*Your instructions*. Set down nothing but the lines from the one containing "You are a computer-use agent." to the final line of the material, exactly as written, and drop the pictures.

*Information supplied*.
------------------------------

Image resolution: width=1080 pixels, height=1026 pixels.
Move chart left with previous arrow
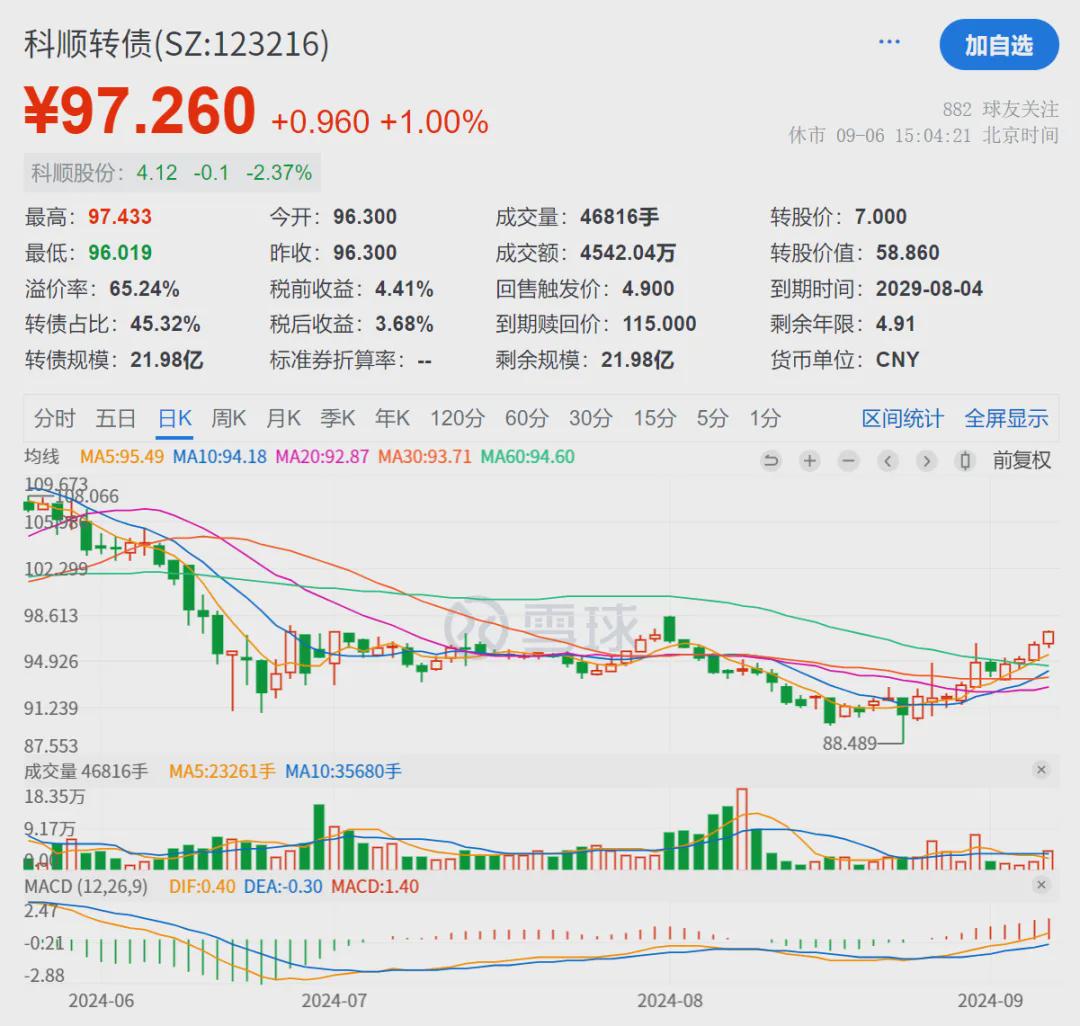click(x=888, y=460)
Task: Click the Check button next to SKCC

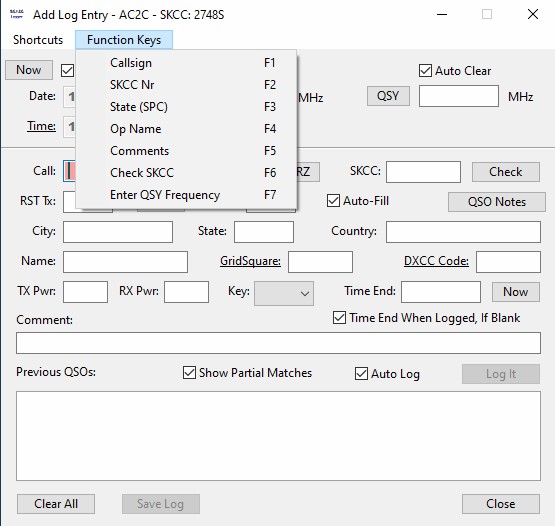Action: coord(505,172)
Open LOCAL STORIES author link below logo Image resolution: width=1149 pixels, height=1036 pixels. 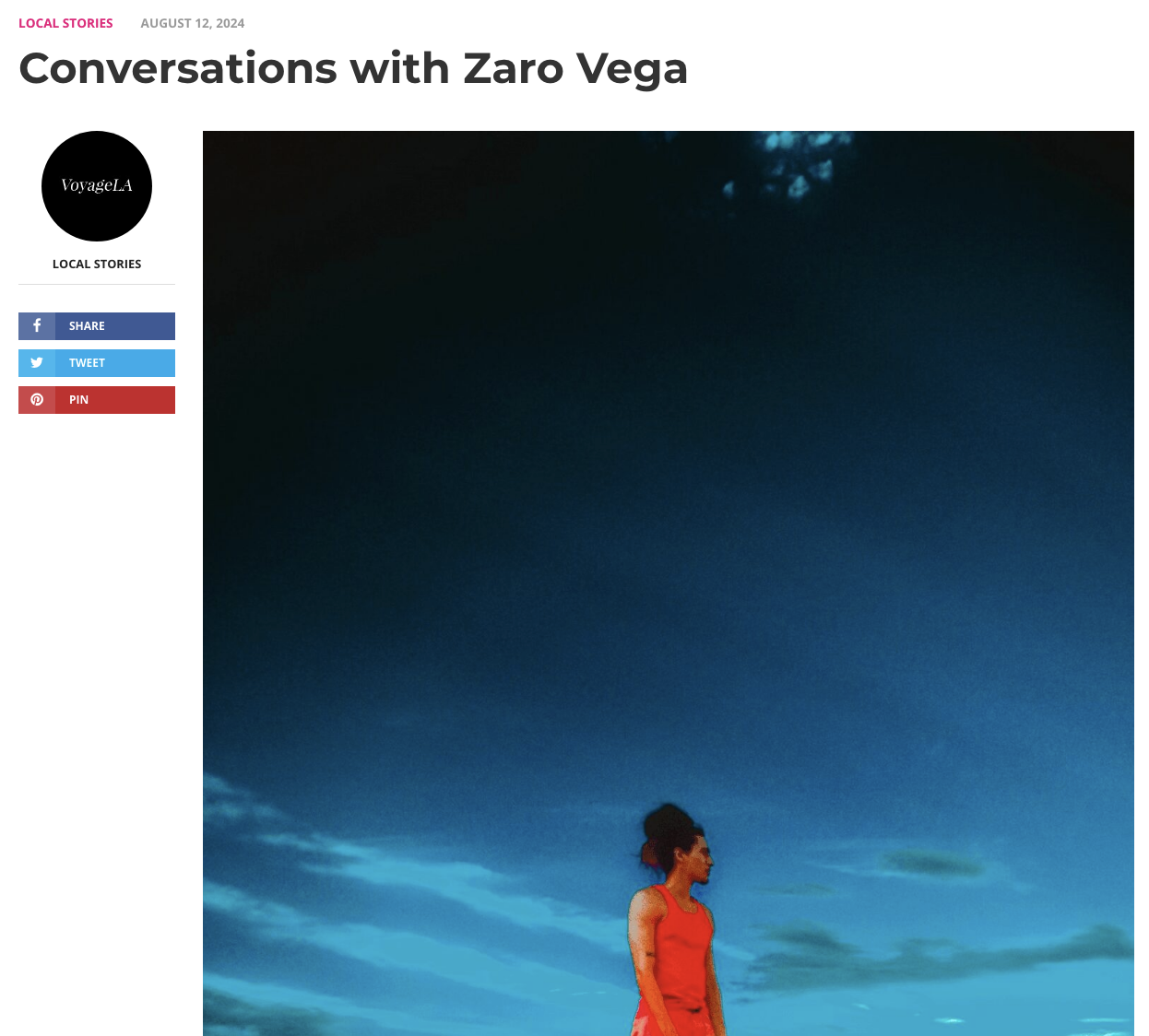click(97, 264)
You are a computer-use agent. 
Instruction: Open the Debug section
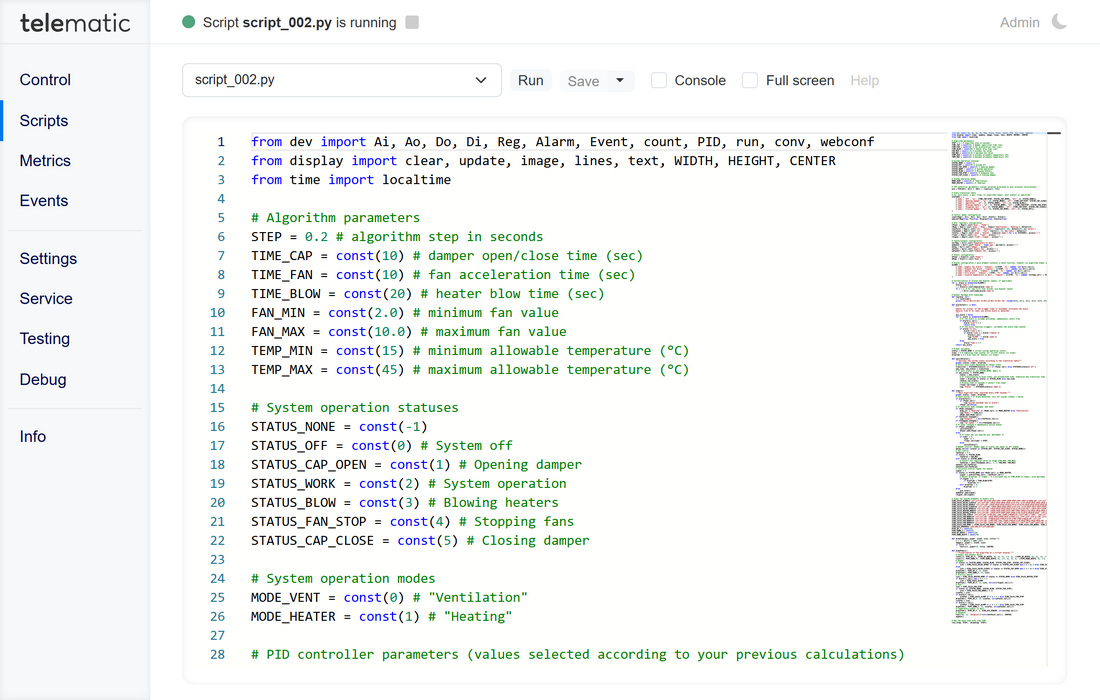(x=43, y=379)
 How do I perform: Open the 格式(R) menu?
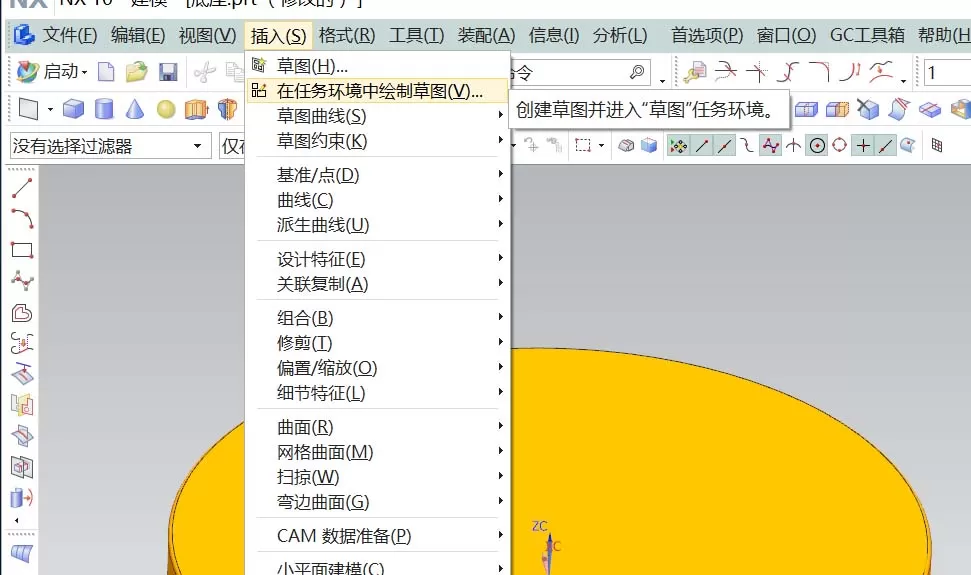pyautogui.click(x=347, y=35)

------------------------------

*Exercise solution*.
You are a computer-use agent. 
Instruction: Open the Debug section
(x=43, y=379)
 How do I perform: Open the 格式(R) menu?
pyautogui.click(x=347, y=35)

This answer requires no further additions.